On 03/24/2010 06:03 PM, Peter Zijlstra wrote:
> On Wed, 2010-03-24 at 16:01 +0100, Joerg Roedel wrote:
>
>
>> What I meant was: perf-kernel puts the guest-name into every sample and
>> perf-userspace accesses /sys/kvm/guest_name/fs/ later to resolve the
>> symbols. I leave the question of how the guest-fs is exposed to the host
>> out of this discussion. We should discuss this seperatly.
>>
> I'd much prefer a pid like suggested later, keeps the samples smaller.
>
> But that said, we need guest kernel events like mmap and context
> switches too, otherwise we simply can't make sense of guest userspace
> addresses, we need to know the guest address space layout.
>

The kernel knows some of the address space layout, qemu knows all of it.

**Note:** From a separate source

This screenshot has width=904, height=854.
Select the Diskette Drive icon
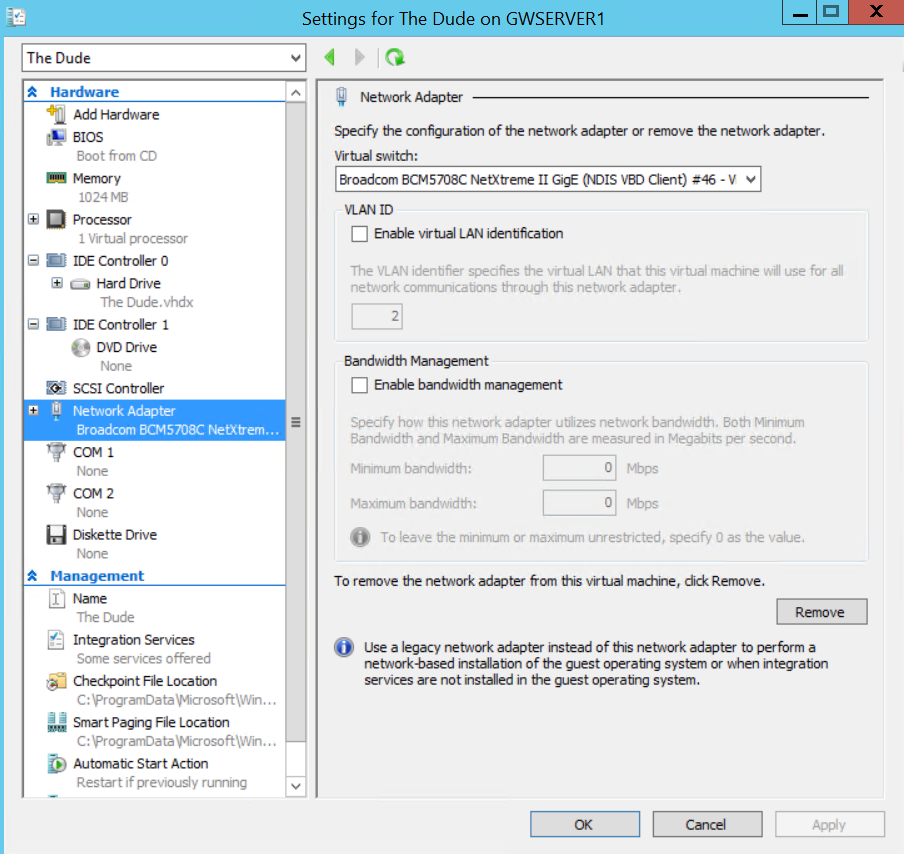(55, 534)
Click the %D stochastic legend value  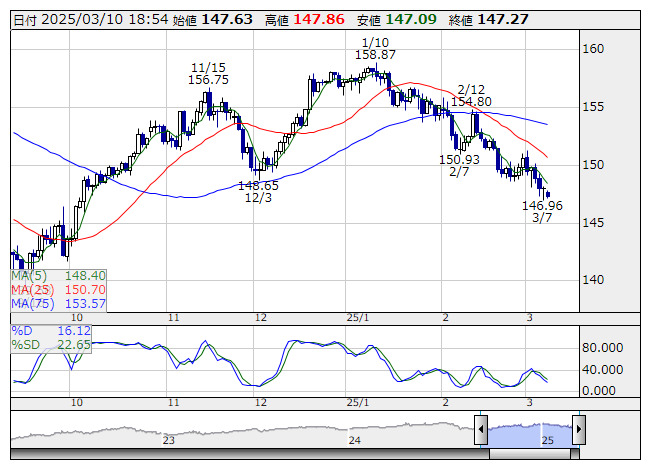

> So aside from a filesystem content, we first need mmap and context
> switch events to find the files we need to access.
>

This only works for the guest kernel, we don't know anything about guest
processes [1].

> And while I appreciate all the security talk, its basically pointless
> anyway, the host can access it anyway, everybody agrees on that, but
> still you're arguing the case..
>

root can access anything, but we're not talking about root. The idea is
to protect against a guest that has exploited its qemu and is now
attacking the host and its fellow guests. uid protection is no good
since we want to isolate the guest from host processes belonging to the
same uid and from other guests running under the same uid.

[1] We can find out guest pids if we teach the kernel what to
dereference, i.e. gs:offset1->offset2->offset3. Of course this varies
from kernel to kernel, so we need some kind of bytecode that we can run
in perf nmi context. Kind of what we need to run an unwinder for
-fomit-frame-pointer.

--
error compiling committee.c: too many arguments to function

== 8 of 10 ==
Date: Wed, Mar 24 2010 9:20 am
From: Avi Kivity

On 03/24/2010 05:59 PM, Joerg Roedel wrote:
>
>
>>> I am not tied to /sys/kvm. We could also use /proc/<pid>/kvm/ for
>>> example. This would keep anything in the process space (except for the
>>> global list of VMs which we should have anyway).
>>>
>>>
>> How about ~/.qemu/guests/$pid?
>>
> That makes it hard for perf to find it and even harder to get a list of
> all VMs.

Looks trivial to find a guest, less so with enumerating (still doable).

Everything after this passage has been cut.